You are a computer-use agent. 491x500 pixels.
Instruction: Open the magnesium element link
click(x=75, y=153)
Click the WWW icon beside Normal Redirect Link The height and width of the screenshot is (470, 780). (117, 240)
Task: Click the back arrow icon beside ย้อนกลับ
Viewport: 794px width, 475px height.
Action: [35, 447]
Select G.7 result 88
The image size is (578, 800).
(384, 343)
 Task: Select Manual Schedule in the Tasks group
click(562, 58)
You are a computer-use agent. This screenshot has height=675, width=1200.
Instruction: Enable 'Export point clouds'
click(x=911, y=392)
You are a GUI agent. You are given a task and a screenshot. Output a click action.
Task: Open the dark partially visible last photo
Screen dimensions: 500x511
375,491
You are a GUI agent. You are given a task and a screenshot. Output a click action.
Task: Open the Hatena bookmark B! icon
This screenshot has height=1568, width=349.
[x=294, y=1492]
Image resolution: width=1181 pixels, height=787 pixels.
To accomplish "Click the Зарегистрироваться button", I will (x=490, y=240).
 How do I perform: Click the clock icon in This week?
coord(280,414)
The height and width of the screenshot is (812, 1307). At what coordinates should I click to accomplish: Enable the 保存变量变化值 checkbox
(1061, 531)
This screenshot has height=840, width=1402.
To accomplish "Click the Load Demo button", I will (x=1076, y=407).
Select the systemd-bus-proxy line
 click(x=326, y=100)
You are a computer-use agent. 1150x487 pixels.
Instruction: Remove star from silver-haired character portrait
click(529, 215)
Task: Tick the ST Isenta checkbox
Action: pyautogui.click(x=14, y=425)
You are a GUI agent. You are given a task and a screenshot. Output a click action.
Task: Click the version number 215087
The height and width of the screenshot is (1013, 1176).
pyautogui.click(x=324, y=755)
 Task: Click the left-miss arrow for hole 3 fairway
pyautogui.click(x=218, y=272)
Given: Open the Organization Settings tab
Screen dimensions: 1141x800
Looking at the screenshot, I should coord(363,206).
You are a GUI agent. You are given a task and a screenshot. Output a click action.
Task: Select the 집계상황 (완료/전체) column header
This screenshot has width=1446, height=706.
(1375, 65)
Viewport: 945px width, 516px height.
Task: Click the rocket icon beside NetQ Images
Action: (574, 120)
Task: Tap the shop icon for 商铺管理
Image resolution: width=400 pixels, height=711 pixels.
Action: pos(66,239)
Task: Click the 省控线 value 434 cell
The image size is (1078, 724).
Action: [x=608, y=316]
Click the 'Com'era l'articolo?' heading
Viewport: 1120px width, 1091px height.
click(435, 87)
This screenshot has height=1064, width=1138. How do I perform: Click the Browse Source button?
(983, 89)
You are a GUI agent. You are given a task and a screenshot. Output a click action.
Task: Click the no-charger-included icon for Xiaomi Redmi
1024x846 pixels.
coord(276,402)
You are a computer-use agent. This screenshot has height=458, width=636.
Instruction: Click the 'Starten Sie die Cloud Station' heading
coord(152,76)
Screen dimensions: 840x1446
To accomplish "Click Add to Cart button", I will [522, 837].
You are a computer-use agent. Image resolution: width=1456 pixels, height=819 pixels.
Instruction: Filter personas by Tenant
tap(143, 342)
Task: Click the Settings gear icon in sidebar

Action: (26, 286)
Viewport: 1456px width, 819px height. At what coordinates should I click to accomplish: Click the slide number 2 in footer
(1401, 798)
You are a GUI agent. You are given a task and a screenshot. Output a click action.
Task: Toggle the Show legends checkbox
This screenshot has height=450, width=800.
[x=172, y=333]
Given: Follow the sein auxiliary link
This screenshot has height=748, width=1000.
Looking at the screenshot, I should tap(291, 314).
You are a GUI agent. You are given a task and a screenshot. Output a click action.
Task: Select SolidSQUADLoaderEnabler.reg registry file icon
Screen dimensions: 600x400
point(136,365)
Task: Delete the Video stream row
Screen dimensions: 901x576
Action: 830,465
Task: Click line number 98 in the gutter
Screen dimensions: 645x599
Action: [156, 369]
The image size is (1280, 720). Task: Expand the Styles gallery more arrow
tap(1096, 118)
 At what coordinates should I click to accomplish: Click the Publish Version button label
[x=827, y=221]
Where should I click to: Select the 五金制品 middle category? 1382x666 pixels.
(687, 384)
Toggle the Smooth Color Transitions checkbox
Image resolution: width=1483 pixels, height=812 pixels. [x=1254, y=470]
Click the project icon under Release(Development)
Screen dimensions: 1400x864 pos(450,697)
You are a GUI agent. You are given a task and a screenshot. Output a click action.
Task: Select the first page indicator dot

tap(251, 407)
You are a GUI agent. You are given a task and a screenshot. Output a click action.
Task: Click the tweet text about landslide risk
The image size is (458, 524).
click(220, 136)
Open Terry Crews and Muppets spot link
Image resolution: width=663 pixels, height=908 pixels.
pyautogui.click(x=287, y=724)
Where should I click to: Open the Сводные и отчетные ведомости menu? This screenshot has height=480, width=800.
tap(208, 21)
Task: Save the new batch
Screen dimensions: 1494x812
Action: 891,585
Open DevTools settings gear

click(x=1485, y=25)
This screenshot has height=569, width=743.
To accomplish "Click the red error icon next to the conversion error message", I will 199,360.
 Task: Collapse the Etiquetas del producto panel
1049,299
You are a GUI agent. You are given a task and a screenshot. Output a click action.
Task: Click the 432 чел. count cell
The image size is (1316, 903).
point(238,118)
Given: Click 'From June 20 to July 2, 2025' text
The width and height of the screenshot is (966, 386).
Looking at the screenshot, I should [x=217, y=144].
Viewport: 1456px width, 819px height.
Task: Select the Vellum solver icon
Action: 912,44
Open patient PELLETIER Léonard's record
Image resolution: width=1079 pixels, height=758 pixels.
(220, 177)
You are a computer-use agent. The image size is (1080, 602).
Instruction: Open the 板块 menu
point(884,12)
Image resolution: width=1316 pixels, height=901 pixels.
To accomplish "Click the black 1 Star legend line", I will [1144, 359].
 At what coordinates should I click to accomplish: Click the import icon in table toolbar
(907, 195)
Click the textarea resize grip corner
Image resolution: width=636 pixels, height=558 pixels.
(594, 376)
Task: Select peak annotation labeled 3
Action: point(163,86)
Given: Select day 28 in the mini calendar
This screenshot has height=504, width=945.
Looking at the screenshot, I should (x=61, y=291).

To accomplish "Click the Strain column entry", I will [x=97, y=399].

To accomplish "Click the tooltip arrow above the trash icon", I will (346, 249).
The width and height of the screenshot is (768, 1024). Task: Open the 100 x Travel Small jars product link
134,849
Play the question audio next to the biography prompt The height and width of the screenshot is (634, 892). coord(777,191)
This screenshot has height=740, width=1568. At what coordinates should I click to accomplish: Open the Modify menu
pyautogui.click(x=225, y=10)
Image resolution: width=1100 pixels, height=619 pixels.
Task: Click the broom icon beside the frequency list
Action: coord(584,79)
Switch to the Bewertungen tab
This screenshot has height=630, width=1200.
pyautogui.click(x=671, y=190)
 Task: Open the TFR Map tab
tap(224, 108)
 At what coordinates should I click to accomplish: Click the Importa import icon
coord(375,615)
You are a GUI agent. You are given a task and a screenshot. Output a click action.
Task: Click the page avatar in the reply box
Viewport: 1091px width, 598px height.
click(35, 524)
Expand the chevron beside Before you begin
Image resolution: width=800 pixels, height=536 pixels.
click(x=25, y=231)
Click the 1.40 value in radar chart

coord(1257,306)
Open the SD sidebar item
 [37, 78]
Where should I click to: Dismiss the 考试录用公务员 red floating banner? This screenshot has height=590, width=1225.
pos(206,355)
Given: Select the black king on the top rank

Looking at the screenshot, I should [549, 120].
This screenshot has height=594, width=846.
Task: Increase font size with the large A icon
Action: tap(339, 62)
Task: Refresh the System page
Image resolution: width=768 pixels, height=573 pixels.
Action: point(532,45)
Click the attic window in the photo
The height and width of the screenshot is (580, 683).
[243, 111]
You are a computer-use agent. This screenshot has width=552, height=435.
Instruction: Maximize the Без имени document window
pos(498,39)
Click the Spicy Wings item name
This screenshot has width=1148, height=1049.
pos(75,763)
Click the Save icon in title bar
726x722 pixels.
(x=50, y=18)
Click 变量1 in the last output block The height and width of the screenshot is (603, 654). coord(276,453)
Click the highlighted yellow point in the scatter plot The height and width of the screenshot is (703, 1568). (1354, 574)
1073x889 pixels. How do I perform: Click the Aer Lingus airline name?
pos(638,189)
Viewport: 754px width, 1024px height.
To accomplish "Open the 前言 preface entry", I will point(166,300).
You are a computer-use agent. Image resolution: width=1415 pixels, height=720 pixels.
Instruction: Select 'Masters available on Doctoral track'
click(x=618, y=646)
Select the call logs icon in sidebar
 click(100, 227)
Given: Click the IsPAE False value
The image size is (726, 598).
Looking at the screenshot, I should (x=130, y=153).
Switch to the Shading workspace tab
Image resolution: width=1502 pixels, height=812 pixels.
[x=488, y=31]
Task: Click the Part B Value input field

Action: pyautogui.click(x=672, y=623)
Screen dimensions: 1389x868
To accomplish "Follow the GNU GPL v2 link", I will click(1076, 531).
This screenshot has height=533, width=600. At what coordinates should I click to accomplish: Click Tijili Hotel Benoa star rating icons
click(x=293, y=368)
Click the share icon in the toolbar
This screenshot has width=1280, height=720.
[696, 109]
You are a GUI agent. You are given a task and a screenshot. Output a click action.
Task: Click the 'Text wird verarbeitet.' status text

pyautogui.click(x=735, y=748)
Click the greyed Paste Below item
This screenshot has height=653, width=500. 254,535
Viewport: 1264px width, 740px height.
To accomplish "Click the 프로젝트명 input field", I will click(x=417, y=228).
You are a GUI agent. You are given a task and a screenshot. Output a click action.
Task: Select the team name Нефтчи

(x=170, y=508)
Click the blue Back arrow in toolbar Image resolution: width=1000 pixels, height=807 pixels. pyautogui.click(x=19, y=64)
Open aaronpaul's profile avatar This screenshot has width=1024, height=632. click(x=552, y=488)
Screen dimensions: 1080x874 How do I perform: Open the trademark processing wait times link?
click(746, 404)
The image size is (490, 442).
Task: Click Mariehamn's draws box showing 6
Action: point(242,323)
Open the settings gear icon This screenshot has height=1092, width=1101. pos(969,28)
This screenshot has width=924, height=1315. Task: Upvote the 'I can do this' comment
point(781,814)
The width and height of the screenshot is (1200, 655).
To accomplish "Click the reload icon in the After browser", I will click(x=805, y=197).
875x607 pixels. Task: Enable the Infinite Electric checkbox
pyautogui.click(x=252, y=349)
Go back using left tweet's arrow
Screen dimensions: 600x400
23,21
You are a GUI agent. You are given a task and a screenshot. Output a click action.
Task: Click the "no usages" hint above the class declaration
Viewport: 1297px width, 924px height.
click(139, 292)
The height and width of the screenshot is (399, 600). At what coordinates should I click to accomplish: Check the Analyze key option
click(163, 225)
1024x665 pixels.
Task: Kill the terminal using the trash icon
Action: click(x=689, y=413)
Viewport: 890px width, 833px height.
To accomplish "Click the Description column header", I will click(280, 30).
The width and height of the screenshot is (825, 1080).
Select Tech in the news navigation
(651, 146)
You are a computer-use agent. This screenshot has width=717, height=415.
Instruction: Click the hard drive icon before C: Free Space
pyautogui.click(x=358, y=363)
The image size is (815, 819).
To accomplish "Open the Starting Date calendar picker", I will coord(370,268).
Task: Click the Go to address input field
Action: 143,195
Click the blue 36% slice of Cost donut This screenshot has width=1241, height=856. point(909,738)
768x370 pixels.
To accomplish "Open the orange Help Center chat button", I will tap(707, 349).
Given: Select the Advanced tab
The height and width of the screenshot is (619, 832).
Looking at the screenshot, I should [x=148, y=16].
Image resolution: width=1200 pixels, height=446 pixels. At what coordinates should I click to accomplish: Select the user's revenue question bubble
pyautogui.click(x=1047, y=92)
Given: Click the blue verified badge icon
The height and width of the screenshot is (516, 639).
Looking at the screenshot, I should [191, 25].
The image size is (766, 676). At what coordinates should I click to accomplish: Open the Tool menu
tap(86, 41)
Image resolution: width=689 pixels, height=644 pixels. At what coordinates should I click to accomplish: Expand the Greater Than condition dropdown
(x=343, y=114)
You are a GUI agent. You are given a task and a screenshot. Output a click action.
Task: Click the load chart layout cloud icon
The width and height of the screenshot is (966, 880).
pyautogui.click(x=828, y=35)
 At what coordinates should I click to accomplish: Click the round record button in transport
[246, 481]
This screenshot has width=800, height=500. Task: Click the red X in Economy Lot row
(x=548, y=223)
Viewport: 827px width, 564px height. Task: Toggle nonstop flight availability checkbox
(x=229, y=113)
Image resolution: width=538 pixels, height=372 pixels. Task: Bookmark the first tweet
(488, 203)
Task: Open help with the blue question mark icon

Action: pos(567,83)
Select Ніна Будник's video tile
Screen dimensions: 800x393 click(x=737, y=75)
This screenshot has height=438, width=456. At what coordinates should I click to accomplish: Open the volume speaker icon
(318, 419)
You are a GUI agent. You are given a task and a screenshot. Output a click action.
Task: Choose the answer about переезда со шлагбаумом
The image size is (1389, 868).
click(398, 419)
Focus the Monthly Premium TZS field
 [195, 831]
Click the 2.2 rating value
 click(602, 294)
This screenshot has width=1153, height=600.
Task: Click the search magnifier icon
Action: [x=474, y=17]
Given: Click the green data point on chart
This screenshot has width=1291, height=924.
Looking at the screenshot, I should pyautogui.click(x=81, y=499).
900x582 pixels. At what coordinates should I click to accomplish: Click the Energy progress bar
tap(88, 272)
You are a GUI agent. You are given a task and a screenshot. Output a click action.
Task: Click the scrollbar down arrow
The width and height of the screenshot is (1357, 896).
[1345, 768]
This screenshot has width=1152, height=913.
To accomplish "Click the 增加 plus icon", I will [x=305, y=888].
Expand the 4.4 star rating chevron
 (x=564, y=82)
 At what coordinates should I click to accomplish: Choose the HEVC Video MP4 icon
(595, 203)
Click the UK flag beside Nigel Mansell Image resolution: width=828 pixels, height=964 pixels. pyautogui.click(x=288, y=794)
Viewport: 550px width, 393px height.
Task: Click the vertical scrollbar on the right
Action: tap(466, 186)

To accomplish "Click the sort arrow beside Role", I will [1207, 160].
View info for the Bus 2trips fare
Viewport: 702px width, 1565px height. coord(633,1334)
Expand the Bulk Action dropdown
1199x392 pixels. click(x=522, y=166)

※ ※ ※

Find the line with "Task: Select SolidSQUADLoaderEnabler.reg" in the material above. Reproduce it and each line after it up to and including the line with "Task: Click line number 98 in the gutter".

Task: Select SolidSQUADLoaderEnabler.reg registry file icon
Screen dimensions: 600x400
point(136,365)
Task: Delete the Video stream row
Screen dimensions: 901x576
Action: 830,465
Task: Click line number 98 in the gutter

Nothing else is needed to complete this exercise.